If you know me at all, you already know the disdain I feel towards our increasing reliance on tests and test scores to make educational decisions. As the Common Core continues its slow march into our classrooms, we got to see its first effects in the test scores of New York State, and according to pretty much everyone, they were terrible. I posted the other day with some of the explanations as to why.

However, all of that leaves out some of the intricacies as to how the proficiency rates are calculated. Essentially, students take the test, they get a certain percentage of questions correct, and they are placed into different categories (failing, passing, superawesome, whathaveyou) based on cut points.

This is one of those moments that should easily expose to anyone that test scores are not “objective” measures by any means: they’re actually heavily reliant on the biases and assumptions of individuals and groups of individuals who decide what the cutoff points for each particular area.

At least in the case of New York, if not most Common Core states, the process for setting cut scores (and thus proficiency rates) relied on a series of assumptions that makes the final proficiency rates pretty much useless. The ever-hilarious Jersey Jazzman has a great rundown of how we ended up with the cut scores we got:

  • Start with “college and career ready,” an ill-defined phrase that could mean just about anything. Leap to freshman year GPA in selected courses at a limited number of four-year colleges. Could be graded on or off a curve (normative or criteria-based – more on this later); varies widely between professors, schools, and courses; doesn’t necessarily indicate whether the student’s entire college experience was “successful.”

  • Spring to SAT/PSAT scores, somewhat correlated to first year college GPA, but a normative assessment (meaning a set number of students must score at each percentile – someone’s got to lose). This is a test, by the way, tightly correlated to family income.
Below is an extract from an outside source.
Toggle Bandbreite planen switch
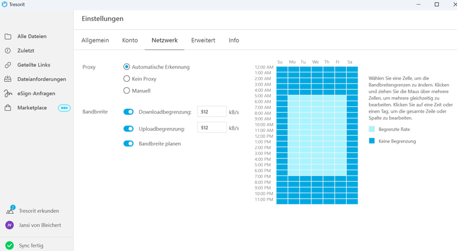129,144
  • Bounce to 8th grade NY State test scores, which are given three years before the SAT. Carom (got a thesaurus?) to 3rd through 7th NY State test scores, which would assume all children follow the same learning trajectory.

  • Jounce (SAT word!) to teacher/principal evaluations and school evaluations and student retention decisions.

This is absurd. You start with a meaningless assumption, tie it to wildly varied data, and then project it back 10 years through more meaningless assumptions and useless data to come up with cut points for 3rd graders.

This is the data we’re going to use to make major decisions about teachers, which ones get fired, which ones get raises, as well as schools, which ones get closed, which ones get funding. It borders on the absurd. The big problem is those who actually make the decisions don’t have any idea what this is all about. They don’t know where the numbers come from, they don’t know what they mean, and they don’t know how tenuous the data really is.

The absurdity of this system should be obvious to anyone:

It does not matter that SATs are nearly immovable. It does not matter that there is absolutely no proof that if you increase a third grader’s scores that his SATs, nearly a decade later, will go up. It does not matter that those pesky, unscientific grades that teachers give are better predictors of college success.

It does not matter that the hard work that a student puts into her GPA is a far better predictor of college graduation than her test scores. We are to believe that if we buy all of those Common Core products and data systems and our third-graders sit through days of difficult SAT, NAEP and PSAT aligned tests, their scores will soar and they will do better in college.

On some level, what they’re trying to accomplish makes a modicum of sense: they have a complicated system with varying outcomes that they’re try to harmonize so it optimizes a single variable, college readiness.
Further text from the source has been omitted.